In [24]:
%matplotlib inline

In [25]:
import os
import sys
nb_dir = os.path.split(os.getcwd())[0]
if nb_dir not in sys.path:
    sys.path.append(nb_dir)

In [26]:
import pandas as pd
import numpy as np

from util import data_file
import seaborn as sns
sns.set(color_codes=True)

In [27]:
df = pd.read_table(data_file('Inputs','train.csv'),sep=',')

In [28]:
df.columns


Out[28]:
Index([u'Insult', u'Date', u'Comment'], dtype='object')

In [64]:
comments = [c[1:-1] for c in df.Comment] # strip offleading and trailing '"' chars)
comment_lengths = [len(c) for c in comments]
print("Number of comments is " + str(len(comment_lengths)))
print("Longest comment is " + str(max(comment_lengths)))

# remove extremes
n = 1 # num standard deviations
comment_lengths = [x for x in comment_lengths if abs(x - np.mean(comment_lengths)) < np.std(comment_lengths) * n]

sns.distplot(comment_lengths, bins=20, kde=False)


Number of comments is 3947
Longest comment is 17803
Out[64]:
<matplotlib.axes._subplots.AxesSubplot at 0x11ee3c450>

This dataset seems to offer a lot of easy wins around the 0-50 character range, but there's also a very long tail with comments ranging up to 17,803 characters in length (!).
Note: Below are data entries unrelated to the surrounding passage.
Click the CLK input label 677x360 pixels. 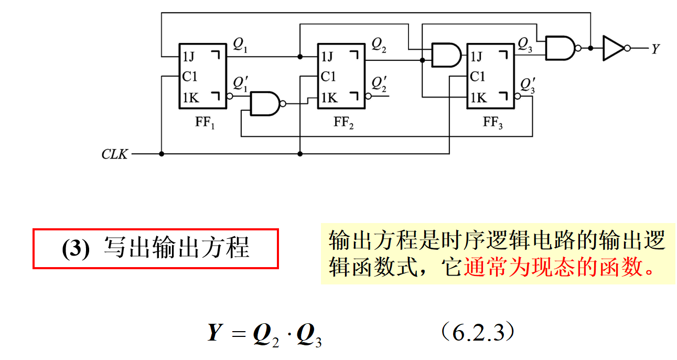(114, 155)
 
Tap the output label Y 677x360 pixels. (655, 49)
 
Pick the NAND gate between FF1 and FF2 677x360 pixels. (266, 104)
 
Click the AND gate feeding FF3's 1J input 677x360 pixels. (445, 56)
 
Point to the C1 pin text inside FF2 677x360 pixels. (328, 77)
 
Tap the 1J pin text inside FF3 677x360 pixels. (478, 56)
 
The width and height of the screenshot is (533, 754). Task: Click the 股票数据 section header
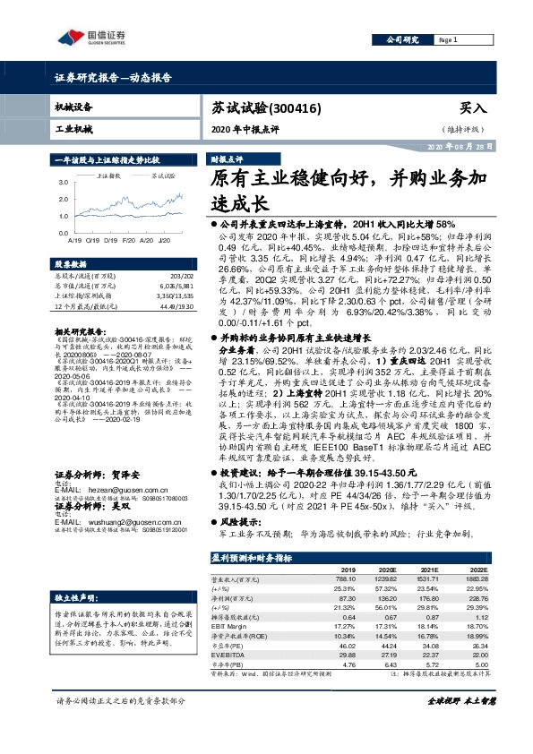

Taking only those comments with length within 1 SD the max drops to ~630 characters, around 6-7 sentences long. Seems to demand the building of more complex representations of the document. eg. sentence embeddings, paragraph embeddings


In [30]:
from enchant.checker import SpellChecker

How good is the spelling in these comments?


In [34]:
rate_of_misspellings = []

for c in comments:
    checker = SpellChecker()
    checker.set_text(c)
    num_misspellings = len([e.word for e in checker])
    rate = num_misspellings / float(len(c.split(' ')))
    rate_of_misspellings.append(rate)
    
ave_rate_of_misspelling = sum(rate_of_misspellings) / float(len(comments))
print(ave_rate_of_misspelling)


0.135017394352

Need to check that this isn't being thrown off by some unicode code in the comments, but ~13.5% misspellings is kind of brutal.


In [67]:
from collections import Counter

# http://www.slate.com/blogs/lexicon_valley/2013/09/11/top_swear_words_most_popular_curse_words_on_facebook.html 
facebook_most_popular_swears = [
    'shit', 'fuck', 'damn', 'bitch', 'crap', 'piss', 'dick', 'darn', 'cock', 'pussy', 'asshole', 'fag', 
    'bastard', 'slut', 'douche'
]

everything = []
for c in comments:
    everything += c.split()

counts = Counter(everything)
swear_counts = [count for count in counts.items() if count[0] in facebook_most_popular_swears]
print(swear_counts)

print("\nTotal common swear words is " + str(sum([elem[1] for elem in swear_counts])))


[('bitch', 54), ('bastard', 8), ('fuck', 155), ('cock', 7), ('douche', 2), ('piss', 10), ('shit', 102), ('asshole', 8), ('darn', 2), ('pussy', 15), ('damn', 18), ('crap', 21), ('dick', 39), ('fag', 2)]

Total common swear words is 443

Ok so there actually aren't a hell of a lot of swear words in this dataset. There's almost 4000 comments in the dataset which gives just over 1 correctly spelled and common swear word for every 10 comments.